Nebenschilddrüsenoperation - Ablauf

Vor allem bei den Krankheitsbildern des primären Hyperparathyreoidismus stellt die operative Entfernung der erkrankten Nebenschilddrüsen die Behandlung der Wahl dar. Dies gilt in erster Linie für gutartige Adenome und für die sehr seltenen bösartigen Karzinome der Nebenschilddrüse.

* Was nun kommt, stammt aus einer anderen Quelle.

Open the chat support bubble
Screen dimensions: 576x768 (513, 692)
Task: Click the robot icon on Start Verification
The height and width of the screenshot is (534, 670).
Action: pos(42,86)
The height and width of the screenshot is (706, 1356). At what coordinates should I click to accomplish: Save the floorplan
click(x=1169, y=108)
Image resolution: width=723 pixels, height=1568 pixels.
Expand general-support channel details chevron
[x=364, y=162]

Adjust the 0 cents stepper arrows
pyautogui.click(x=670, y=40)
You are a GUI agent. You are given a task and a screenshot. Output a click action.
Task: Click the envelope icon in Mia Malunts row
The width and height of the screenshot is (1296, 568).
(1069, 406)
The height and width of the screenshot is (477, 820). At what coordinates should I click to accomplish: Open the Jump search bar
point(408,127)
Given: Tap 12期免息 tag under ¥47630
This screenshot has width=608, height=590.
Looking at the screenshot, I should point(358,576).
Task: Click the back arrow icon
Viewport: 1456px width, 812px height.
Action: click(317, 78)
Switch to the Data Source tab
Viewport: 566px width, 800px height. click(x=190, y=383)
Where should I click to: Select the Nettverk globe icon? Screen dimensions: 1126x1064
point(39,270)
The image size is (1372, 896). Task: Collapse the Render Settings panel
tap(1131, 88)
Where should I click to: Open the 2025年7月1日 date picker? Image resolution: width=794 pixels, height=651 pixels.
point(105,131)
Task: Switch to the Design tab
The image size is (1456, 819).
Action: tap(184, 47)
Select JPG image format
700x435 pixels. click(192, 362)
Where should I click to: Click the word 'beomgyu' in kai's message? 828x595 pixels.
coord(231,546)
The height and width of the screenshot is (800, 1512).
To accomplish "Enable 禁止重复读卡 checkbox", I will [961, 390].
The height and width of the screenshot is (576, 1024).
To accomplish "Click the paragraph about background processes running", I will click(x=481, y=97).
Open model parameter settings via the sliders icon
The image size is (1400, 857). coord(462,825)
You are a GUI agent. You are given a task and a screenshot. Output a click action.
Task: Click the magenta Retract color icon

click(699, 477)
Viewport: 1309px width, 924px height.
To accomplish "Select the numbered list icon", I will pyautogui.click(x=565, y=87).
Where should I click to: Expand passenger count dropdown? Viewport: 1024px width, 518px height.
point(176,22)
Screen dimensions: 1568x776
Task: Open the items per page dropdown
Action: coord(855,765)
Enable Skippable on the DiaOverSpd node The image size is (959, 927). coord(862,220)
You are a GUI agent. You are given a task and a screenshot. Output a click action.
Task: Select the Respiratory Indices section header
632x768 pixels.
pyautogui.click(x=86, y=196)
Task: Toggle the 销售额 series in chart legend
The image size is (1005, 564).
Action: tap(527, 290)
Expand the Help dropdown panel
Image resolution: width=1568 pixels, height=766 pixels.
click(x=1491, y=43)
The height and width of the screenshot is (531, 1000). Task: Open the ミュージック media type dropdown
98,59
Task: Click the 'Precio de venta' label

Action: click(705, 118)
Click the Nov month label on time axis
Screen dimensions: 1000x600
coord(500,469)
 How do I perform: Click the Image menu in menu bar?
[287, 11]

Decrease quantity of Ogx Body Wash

Nach vorheriger Lokalisationsdiagnostik kann das erkrankte Gewebe in der Regel über sehr kleine Schnitte entfernt werden. Entscheidend für den Erfolg der Operation ist die Erfahrung des Operateurs in der Schilddrüsen- und Nebenschilddrüsenchirurgie. Um den Effekt des Eingriffs schon während der Operation zu überprüfen, wird die Konzentration des Parathormons im Blut gemessen. Nach Entfernung des erkrankten Gewebes sinkt die Blutkonzentration des Parathormons innerhalb weniger Minuten. Aufgrund der engen anatomischen Beziehung zwischen den Epithelkörperchen und dem Stimmbandnerv (Nervus recurrens) kommt selbstverständlich auch das intraoperative Neuromonitoring (Elektrostimulation der Stimmbandnerven) zum Einsatz, um hier höchstmögliche Sicherheit für Patientinnen und Patienten zu gewährleisten. Auch die Verwendung von Lupenbrillen während der Operation dient diesem Zweck.